ひと口ワインを飲むと、カヲルさんは話を続けた。
「洞木君の人となりに触れるようになってから、私の研究が匂いや手触り、使い心地を求めている人の元に届いてくれたらいいな、と心から思うようになったんです。誰かの癒しや助けになる研究をしたい、と」
そう言い切るカヲルさんの笑顔は、初めて会った時の他人を寄せ付けない強張ったものとは違っていた。
(貴方こそが俺の癒しです)
赤ワインがゆっくりとカヲルさんの喉を通っていく様をドキドキしながら見守り、コトリとテーブルクロスの上に置かれるのを待つ。
グラスを持つカヲルさんの手に、俺はそっと自分の手を重ねる。ぴくりと反応した指先には、もう以前のような冷たさはなかった。
食事を終え部屋に戻った俺達は、窓際のチェアセットに向かい合わせで座った。バースデー特典のシャンパンが届けられていて、カヲルさんは珍しくはしゃいでいる。夜景に様変わりした窓の外では、沢山の光が煌めいていて……カヲルさんが一番綺麗だけど。
シャンパンをしばらく楽しんだ後、俺は用意しておいた誕生日プレゼントの紙袋を渡した。
「これ、使ってくれますか?」
カヲルさんの手に渡った包みが、綺麗な指先で丁寧に剝がされていく。その手つきを見ているだけで、俺の方がぞくぞくしてくる。大切な人に隠し事を暴かれる快感に目覚めてしまったかもしれない。

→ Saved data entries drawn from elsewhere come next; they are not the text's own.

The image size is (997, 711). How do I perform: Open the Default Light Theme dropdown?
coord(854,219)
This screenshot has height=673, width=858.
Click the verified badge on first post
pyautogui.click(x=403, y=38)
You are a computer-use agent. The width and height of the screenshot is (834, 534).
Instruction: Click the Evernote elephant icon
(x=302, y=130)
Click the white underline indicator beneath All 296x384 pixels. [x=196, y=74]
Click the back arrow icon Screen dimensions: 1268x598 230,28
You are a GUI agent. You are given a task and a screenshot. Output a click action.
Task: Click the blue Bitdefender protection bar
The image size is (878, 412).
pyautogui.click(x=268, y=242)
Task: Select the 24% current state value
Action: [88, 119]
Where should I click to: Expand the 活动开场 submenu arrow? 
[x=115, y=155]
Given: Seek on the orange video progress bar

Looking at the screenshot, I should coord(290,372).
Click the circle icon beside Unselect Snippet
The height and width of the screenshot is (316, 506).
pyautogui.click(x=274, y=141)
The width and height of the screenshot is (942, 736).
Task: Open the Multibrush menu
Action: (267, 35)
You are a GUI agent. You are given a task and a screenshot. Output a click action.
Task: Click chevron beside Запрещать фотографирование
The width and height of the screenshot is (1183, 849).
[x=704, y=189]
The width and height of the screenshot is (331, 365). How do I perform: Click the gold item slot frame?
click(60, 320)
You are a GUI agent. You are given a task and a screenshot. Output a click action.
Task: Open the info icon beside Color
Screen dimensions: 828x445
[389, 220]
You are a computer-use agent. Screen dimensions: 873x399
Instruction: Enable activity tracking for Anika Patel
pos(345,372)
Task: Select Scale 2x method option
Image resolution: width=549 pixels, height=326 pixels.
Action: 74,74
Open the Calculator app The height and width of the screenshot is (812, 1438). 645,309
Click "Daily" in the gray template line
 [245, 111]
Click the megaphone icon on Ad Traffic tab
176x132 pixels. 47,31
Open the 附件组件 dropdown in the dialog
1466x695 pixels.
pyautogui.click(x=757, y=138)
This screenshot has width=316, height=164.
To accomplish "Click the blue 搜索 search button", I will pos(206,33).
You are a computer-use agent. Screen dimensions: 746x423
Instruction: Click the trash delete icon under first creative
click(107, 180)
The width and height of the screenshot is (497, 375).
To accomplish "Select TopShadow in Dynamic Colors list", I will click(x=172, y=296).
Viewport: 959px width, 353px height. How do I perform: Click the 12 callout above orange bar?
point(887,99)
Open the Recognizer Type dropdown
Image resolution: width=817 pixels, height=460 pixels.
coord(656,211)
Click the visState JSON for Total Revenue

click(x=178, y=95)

「バインダーケース。欲しいと思っていたんです。仕事で大事な資料を纏めるものがなくて。どうして分かったんですか?」
ボールペンも、とても書きやすいです。
そう言いながら、カヲルさんはホテルに備え付けのメモ帳に試し書きをしている。その横顔に俺は思わず見入った。
「洞木君、本当にありがとうございます」
「気に入ってくれて良かったです」
カヲルさんの顔を思い浮かべながらプレゼントを探す時間は、とても楽しかった。
「俺も同じです。こんなに誰かの事を好きになれるなんて、俺も誰かを好きになっていいんだって。改めて、誕生日おめでとうございます、これからもよろしくお願いします」
「こちらこそ、これからもよろしくお願いします」
俺はカヲルさんの傍らに立ち、身をかがめた。俺を見上げたカヲルさんは何も言わずに目を閉じた。